When it works, it means someone can walk into an appropriately equipped meeting room, and the software on their machine detects that.
The audio, video, and screen sharing all route through the meeting room, rather than the laptop. Virtually zero involvement for the user.
Certainly with the Cisco system, not worth the money they charge for the hardware! Every room has a few $25 wholesale price Ikea grade chairs, a table, and then a $100k conference phone.
They are priced high enough that companies doing this are already hip deep in Cisco's world.
They probably already have the corporate surveillance thing going.
I recall that if you were not signed in to an account on their Org, it would only show up with you as that you were a guest in the room, and you could not do much/anything without someone from that org authorising you.
I dont know if the token is long lived, i would hope its rotated frequently.
i also suspect that because it's above audible range, your average video compression might strip it out.

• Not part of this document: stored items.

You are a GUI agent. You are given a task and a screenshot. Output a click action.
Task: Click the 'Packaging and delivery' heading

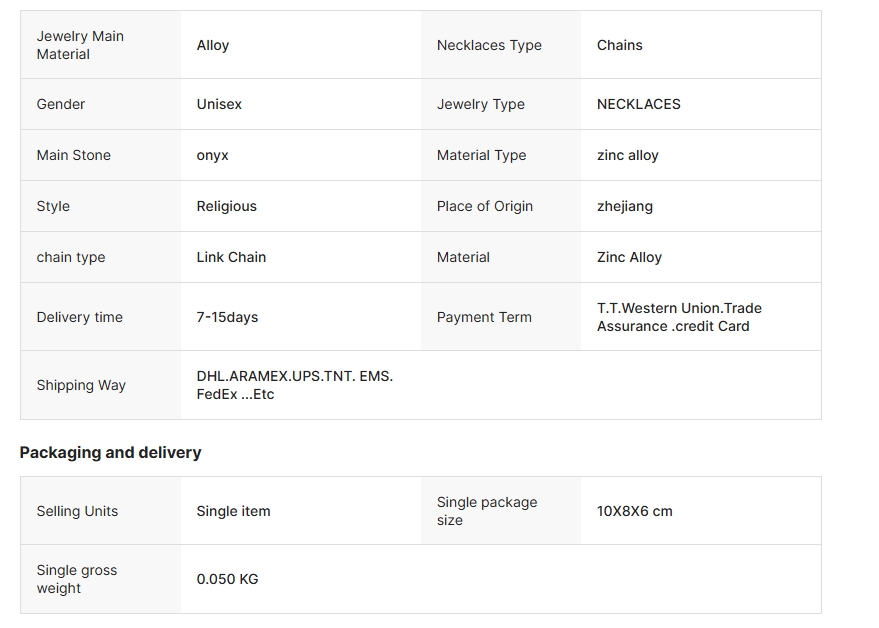110,452
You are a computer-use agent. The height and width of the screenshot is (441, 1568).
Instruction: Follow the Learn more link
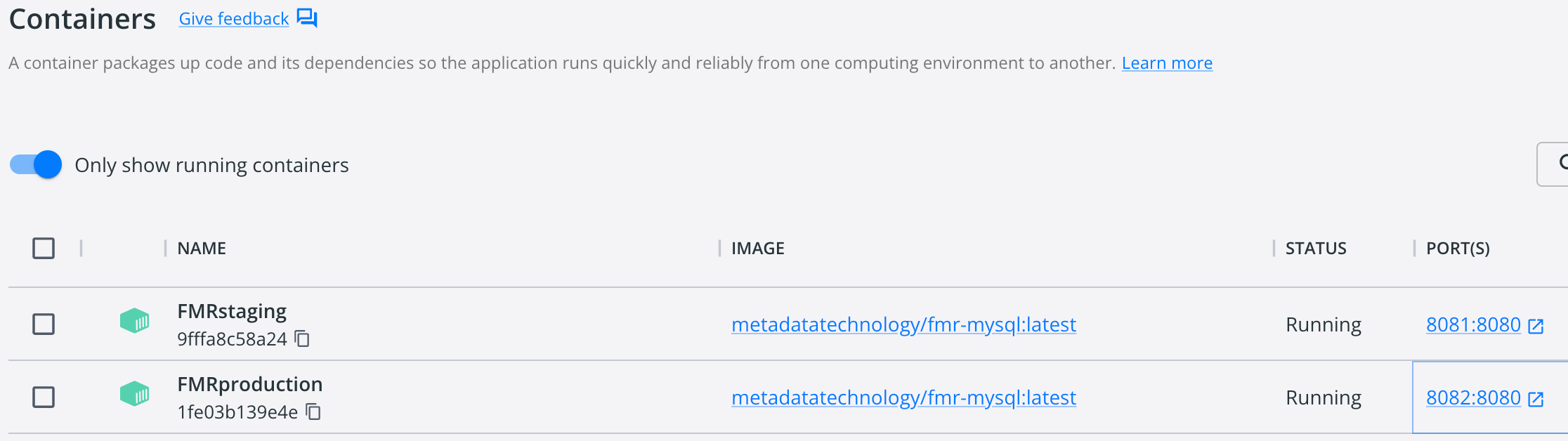[x=1166, y=63]
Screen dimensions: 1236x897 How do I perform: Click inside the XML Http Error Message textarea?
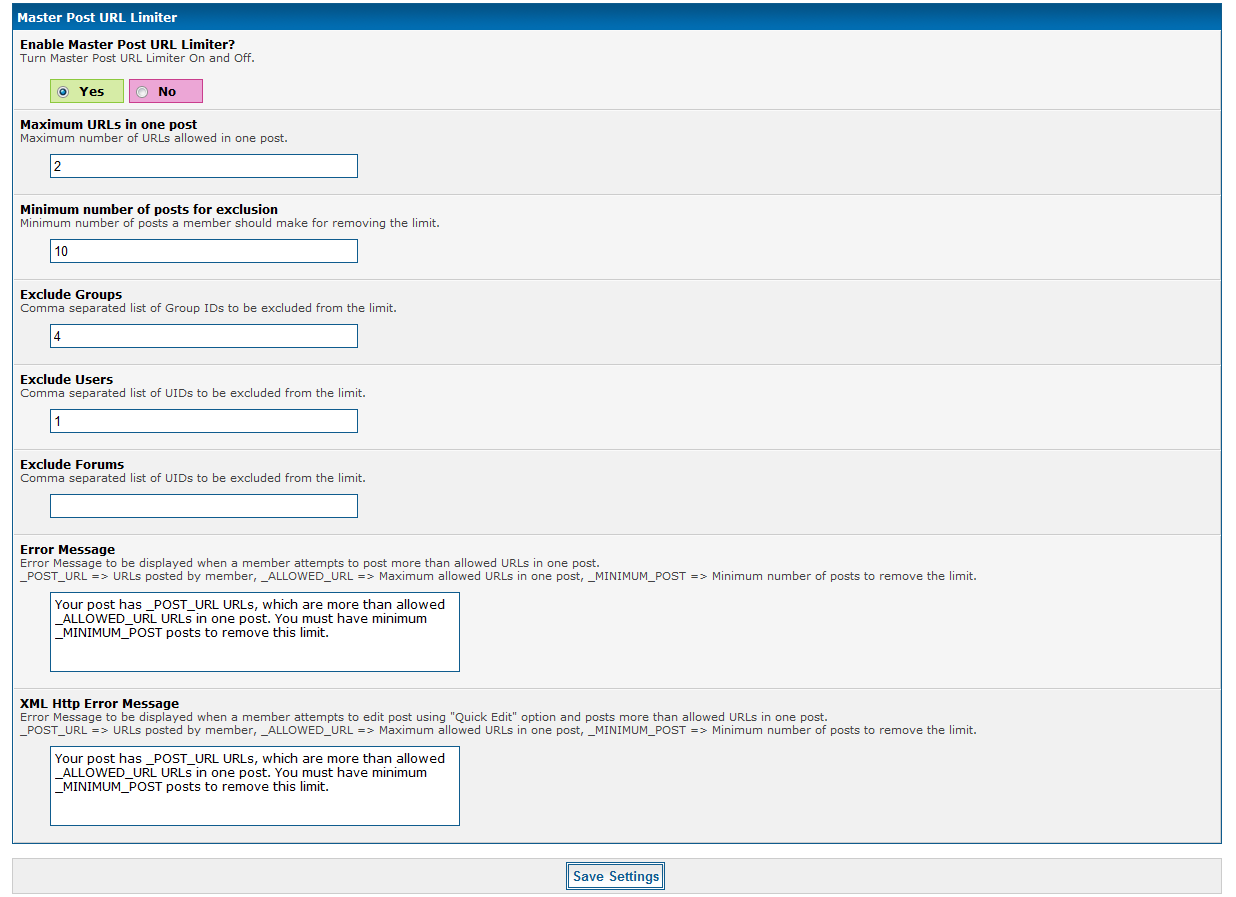[x=254, y=786]
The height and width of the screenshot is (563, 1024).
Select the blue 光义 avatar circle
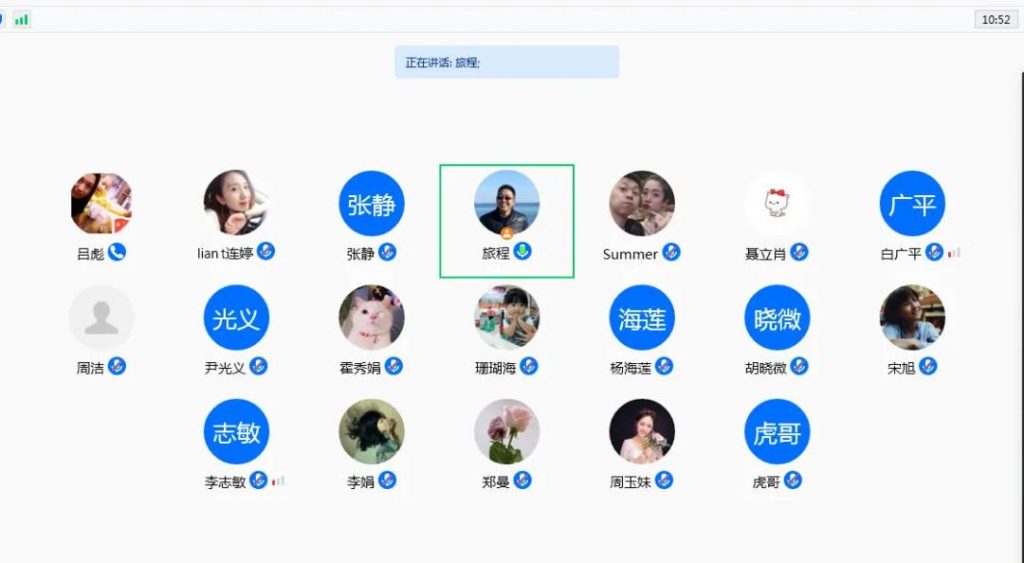click(x=236, y=318)
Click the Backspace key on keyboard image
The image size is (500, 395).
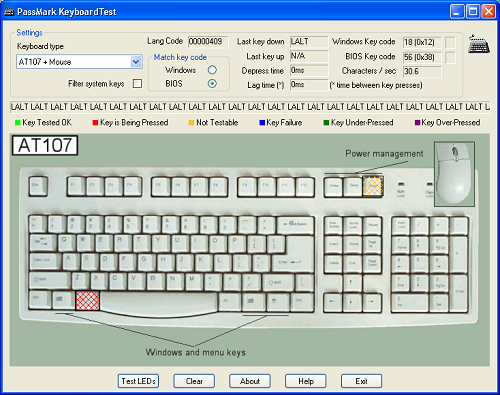[296, 224]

I had to turn this off (not sure how it ever got turned on) because the Microphone indicator was on 100% of the time it was running (as it should be) while it searched for nearby devices through some kind of audio communication.
When it works, it means someone can walk into an appropriately equipped meeting room, and the software on their machine detects that. The audio, video, and screen sharing all route through the meeting room, rather than the laptop. Virtually zero involvement for the user.